WHAT THE EXERCISE ASKS >> Locate each line in the listing below that contains the string "Open" and copy those lines out. Treat the match as case-sensitive.

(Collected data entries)

· · ·

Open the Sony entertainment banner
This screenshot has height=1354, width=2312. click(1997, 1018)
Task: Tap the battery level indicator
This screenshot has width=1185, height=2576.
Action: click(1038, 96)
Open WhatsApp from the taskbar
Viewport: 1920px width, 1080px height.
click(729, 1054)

· · ·

ANSWER TO THIS PROBLEM >>
Open the Sony entertainment banner
Open WhatsApp from the taskbar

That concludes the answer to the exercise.